Text shown Start Marker

Okay, so I admit some of the old familiar demons started surfacing last night:
Anxiety that in the midst of many deadlines, I am bedridden with another infection. Or at least couch-ridden, where I balance my laptop on my stomach and type when I am not coughing.
(And yet even as I wonder how I’ll get it all done when I can’t breathe or sit up, I’m composing e-mails in my head, plotting out the next development or venture, a weird inverse relationship between how I am feeling and how much I think I should be able to do.)
Frustration over the fact I will be canceling plans for the weekend, and hesitancy over making more plans in the near future because I’ve had to cancel far more engagements than I’ve made it to lately.
(I’ve been in this cycle so many times. I’ve written about it and even been interviewed on the radio about it. Infection after infection, cancelled plans after cancelled plans, and soon the fear of letting people down and having to say “I’m sorry, but” starts to creep into my thoughts.)
But before the anxiety and the frustration reached full hilt, I came across this post on gratitude at Sick Momma that gave me pause (thanks for the kind words, Aviva!). Instead of thinking about articles on deadline and plans I needed to break, I tried to consider things from a different perspective.
I am grateful for friends who understand when I disappear for weeks or months at a time, who know when I say I am sick there is nothing I can do about it and that it has nothing to do with not wanting to see them, who are as happy to get coffee or drink tea as they are to go out and get drinks, and who always redeem rain-checks.
I am grateful for a rock star of a doctor who e-mails me back right away, and for a wonderful hospital only a few minutes away when I need it most. I’m grateful to live in an area where cutting-edge technology and research is at my disposal.

Text shown End Marker
Material shown Start Marker

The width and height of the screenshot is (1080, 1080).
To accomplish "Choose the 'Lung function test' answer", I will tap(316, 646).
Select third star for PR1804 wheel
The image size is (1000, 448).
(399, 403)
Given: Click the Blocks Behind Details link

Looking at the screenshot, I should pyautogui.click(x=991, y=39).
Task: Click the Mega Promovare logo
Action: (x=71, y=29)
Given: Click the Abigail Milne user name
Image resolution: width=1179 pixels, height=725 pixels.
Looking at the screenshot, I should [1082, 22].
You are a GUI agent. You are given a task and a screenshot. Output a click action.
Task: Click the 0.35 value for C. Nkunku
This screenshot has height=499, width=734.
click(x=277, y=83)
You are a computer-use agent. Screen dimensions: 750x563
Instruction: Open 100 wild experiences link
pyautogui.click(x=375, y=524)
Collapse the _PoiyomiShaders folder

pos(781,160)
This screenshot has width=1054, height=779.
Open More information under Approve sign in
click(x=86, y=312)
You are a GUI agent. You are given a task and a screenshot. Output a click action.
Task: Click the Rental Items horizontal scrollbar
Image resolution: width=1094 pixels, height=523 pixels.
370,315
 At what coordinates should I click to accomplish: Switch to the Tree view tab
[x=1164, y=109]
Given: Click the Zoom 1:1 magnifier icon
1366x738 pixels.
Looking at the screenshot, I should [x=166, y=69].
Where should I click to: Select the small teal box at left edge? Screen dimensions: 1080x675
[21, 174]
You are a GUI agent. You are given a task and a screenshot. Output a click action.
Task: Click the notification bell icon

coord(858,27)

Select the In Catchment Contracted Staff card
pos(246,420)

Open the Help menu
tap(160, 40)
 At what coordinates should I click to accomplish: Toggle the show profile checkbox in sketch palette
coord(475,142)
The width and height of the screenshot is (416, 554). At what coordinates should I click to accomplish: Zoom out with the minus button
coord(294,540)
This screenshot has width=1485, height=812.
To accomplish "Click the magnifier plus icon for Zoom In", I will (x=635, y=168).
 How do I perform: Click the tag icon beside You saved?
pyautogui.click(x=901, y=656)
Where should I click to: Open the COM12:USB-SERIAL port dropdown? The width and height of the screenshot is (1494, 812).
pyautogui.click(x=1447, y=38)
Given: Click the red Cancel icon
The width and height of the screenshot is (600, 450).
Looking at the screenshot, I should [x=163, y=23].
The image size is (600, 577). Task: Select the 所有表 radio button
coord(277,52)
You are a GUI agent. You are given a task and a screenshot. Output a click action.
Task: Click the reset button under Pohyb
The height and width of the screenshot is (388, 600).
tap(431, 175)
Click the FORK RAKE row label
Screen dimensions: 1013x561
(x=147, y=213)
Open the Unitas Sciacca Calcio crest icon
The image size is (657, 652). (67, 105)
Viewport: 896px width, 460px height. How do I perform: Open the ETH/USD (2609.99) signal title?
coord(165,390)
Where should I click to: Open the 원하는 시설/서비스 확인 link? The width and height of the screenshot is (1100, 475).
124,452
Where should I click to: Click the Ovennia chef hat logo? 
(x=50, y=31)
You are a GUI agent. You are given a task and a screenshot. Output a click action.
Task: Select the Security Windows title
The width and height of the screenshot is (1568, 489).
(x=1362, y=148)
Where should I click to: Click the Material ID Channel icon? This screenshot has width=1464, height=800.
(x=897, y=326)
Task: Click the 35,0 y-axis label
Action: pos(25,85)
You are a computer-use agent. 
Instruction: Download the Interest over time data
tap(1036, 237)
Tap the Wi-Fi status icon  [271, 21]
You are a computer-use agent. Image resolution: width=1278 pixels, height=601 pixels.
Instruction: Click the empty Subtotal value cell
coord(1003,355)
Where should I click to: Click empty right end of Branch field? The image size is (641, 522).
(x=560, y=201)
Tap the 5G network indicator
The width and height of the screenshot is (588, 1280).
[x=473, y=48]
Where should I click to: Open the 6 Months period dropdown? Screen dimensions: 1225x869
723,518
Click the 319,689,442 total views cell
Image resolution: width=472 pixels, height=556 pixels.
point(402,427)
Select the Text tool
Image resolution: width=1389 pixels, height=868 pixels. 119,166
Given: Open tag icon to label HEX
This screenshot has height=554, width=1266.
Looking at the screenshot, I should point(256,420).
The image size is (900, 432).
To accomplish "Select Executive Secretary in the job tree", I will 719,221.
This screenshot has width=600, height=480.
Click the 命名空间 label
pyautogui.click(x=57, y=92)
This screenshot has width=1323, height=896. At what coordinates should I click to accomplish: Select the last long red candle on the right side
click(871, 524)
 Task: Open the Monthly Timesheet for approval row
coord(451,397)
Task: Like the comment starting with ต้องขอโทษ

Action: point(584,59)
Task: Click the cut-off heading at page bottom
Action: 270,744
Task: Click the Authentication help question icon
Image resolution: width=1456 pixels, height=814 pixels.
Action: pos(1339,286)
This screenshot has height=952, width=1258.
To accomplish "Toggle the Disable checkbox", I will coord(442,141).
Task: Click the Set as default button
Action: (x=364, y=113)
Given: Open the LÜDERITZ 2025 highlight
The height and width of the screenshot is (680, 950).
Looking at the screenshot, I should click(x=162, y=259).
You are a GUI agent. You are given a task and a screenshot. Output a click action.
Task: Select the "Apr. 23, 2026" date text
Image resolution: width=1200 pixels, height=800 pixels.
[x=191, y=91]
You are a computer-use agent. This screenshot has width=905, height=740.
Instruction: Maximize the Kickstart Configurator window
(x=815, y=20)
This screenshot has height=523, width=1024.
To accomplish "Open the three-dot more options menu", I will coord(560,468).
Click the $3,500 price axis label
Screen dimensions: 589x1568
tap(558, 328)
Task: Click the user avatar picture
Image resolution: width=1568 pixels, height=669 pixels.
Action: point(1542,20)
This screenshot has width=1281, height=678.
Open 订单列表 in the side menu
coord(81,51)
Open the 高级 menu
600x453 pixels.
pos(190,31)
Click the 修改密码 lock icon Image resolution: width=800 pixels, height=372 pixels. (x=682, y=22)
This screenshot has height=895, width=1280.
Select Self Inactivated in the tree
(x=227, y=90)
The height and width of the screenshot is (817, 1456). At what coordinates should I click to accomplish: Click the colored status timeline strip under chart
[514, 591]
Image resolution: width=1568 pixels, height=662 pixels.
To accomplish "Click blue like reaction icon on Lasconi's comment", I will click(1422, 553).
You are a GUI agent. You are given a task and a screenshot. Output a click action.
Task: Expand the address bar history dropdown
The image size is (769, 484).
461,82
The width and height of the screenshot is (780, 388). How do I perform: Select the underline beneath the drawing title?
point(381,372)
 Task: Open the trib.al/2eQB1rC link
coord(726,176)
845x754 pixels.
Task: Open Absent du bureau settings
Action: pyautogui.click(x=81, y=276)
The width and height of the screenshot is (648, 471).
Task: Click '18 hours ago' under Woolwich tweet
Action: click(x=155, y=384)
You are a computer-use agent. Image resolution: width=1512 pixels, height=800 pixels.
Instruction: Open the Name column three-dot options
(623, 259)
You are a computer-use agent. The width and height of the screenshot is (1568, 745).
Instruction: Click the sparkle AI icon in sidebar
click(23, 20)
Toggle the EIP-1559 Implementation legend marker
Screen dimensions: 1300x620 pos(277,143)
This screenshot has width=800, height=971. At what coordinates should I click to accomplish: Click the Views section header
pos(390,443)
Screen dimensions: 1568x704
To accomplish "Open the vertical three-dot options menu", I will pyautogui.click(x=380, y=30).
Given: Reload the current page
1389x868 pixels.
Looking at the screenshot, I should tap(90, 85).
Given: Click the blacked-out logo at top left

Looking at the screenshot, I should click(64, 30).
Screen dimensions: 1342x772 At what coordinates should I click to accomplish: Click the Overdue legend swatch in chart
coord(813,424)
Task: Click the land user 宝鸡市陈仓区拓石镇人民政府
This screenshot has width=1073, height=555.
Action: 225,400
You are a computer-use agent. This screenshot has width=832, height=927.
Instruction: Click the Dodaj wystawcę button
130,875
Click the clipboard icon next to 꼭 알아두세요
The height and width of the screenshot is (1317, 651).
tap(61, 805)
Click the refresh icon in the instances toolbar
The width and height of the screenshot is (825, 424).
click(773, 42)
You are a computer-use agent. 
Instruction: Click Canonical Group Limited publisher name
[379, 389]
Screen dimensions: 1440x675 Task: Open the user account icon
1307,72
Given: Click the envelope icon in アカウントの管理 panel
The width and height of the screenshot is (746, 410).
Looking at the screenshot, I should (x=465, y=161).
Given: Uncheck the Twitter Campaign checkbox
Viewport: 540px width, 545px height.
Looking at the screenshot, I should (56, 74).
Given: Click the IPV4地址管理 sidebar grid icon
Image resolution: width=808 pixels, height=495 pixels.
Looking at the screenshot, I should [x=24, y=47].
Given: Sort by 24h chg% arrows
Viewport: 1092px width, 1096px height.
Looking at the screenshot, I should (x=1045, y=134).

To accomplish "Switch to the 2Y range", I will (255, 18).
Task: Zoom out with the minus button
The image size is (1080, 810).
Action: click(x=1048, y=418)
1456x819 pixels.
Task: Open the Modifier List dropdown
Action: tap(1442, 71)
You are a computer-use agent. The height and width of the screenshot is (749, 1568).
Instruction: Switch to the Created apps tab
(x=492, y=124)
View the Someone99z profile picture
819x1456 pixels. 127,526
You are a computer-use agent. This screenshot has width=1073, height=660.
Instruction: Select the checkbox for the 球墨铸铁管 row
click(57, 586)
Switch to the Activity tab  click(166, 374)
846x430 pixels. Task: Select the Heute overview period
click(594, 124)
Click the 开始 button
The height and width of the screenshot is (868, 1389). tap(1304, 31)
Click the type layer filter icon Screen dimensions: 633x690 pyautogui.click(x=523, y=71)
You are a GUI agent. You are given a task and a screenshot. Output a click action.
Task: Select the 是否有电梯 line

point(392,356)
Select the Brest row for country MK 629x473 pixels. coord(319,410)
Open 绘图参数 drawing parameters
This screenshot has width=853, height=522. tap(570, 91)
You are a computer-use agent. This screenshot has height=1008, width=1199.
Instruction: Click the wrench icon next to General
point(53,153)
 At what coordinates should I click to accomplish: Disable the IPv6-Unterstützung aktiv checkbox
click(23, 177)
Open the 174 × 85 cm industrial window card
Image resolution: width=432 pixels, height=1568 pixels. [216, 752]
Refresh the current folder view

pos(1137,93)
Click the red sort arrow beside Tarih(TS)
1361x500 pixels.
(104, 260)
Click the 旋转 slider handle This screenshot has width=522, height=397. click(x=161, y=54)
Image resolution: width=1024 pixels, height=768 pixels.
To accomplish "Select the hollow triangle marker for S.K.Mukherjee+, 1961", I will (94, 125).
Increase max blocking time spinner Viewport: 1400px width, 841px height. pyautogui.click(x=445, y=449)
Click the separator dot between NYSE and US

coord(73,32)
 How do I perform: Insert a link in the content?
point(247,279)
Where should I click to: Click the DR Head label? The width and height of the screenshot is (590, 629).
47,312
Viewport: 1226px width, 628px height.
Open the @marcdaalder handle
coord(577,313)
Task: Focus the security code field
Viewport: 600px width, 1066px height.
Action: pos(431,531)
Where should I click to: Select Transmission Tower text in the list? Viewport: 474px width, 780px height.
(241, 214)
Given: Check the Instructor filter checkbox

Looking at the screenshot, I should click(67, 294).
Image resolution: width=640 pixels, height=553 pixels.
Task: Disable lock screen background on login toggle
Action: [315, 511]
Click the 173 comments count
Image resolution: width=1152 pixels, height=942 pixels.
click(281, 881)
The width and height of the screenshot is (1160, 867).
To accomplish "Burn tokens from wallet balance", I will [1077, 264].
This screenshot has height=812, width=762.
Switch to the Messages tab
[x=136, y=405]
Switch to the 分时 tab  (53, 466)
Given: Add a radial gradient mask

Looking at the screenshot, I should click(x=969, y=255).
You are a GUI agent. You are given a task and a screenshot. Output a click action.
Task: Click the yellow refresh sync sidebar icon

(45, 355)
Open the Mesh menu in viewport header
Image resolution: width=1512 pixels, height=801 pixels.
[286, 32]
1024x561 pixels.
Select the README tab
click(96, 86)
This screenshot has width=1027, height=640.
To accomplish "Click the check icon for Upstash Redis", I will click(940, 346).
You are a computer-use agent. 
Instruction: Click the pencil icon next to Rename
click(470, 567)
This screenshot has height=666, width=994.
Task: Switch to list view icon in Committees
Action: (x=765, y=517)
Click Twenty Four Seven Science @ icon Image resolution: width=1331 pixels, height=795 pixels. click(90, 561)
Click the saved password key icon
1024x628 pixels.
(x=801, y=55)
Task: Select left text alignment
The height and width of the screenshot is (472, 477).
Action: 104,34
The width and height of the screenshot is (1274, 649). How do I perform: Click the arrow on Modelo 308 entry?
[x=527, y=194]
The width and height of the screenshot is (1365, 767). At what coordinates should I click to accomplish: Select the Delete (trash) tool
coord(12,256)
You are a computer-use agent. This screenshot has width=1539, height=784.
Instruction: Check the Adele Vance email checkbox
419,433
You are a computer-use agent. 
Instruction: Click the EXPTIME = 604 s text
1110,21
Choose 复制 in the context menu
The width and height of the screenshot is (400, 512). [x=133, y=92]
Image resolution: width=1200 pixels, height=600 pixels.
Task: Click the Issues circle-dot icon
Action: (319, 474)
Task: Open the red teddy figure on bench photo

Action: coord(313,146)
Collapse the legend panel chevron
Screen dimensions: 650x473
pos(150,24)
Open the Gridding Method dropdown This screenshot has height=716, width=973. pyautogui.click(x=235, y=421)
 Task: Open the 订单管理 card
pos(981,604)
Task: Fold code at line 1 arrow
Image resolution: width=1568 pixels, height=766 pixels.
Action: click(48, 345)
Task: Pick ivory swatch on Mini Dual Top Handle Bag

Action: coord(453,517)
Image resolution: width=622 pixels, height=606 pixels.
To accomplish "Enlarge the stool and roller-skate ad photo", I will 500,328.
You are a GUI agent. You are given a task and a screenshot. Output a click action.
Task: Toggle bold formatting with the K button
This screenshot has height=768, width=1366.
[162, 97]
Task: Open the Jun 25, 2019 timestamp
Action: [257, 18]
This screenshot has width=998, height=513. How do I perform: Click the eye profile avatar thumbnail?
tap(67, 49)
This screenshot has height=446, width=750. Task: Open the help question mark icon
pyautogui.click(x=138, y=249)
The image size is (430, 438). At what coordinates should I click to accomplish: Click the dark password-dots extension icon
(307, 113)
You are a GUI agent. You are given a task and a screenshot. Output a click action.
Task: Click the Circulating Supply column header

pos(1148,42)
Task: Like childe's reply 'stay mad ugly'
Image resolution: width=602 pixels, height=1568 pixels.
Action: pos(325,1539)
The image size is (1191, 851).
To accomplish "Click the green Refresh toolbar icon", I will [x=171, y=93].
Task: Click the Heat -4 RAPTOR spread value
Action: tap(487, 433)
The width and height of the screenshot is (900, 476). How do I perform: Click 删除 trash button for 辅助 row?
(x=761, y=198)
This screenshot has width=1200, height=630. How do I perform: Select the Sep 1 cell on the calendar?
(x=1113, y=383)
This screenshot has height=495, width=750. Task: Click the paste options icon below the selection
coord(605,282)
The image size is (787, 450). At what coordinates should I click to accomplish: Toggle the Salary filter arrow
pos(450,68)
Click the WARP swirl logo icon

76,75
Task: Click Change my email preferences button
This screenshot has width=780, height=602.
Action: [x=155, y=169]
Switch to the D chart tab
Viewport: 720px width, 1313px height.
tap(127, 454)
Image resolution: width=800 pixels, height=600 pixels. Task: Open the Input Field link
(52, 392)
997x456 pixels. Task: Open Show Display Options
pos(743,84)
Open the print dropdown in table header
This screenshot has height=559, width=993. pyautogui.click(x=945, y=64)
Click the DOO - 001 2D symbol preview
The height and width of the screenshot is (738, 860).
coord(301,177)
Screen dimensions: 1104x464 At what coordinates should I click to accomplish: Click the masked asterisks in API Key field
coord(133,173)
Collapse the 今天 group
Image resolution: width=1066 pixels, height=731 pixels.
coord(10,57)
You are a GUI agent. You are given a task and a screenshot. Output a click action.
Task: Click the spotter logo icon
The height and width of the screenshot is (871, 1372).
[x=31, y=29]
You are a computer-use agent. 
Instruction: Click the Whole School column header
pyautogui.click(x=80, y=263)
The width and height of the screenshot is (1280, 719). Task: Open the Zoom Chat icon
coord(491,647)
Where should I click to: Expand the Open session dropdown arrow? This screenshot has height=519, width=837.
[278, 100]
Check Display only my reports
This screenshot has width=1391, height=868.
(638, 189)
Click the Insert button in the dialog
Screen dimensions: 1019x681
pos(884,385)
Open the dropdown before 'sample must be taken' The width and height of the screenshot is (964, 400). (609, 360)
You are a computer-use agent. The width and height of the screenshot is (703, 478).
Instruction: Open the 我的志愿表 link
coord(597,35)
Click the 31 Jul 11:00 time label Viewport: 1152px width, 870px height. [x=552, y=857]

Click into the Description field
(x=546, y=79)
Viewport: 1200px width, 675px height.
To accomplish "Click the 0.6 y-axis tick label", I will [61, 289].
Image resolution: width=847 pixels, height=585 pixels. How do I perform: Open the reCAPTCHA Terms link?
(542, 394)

Material shown End Marker

Complete the following:
[a] Reproduce the passage of the gratitude post that begins with the words containing "I am grateful for a" and ends with "at my disposal.", keeping every word and mark unchanged.
[b] Take the post about illness and gratitude further, continuing on from its last sentence.

Results for each task:
[a]
I am grateful for a rock star of a doctor who e-mails me back right away, and for a wonderful hospital only a few minutes away when I need it most. I’m grateful to live in an area where cutting-edge technology and research is at my disposal.

[b]
I am grateful for knowledge. People with PCD who are only a couple of decades older than me grew up with so much more mystery. It may have taken awhile, but at least I now know what’s wrong, what to expect, and how to prevent further damage.
I am grateful for the community of writers, experts, mentors and other professionals I am privileged to know, people whose wisdom and passion inspire me.
I am grateful to be building a career where even if it means looking at the computer screen over the top of a nebulizer mouthpiece or typing when I’m in a prone position because I’m just not getting oxygen, I can still get work done and still do something I am passionate about. I am also grateful for my students, who are thoughtful and committed, and who teach me a lot about healthcare.
I am grateful for a supportive family who brings me soy lattes and chicken soup and instinctively waits by the phone in case a “hospital call” comes their way. I am especially grateful for a husband who anticipates my needs better than I do, who can tell by the tone of my voice how much air I am moving, and who brings the world to my doorstep when he knows I’m feeling isolated by illness.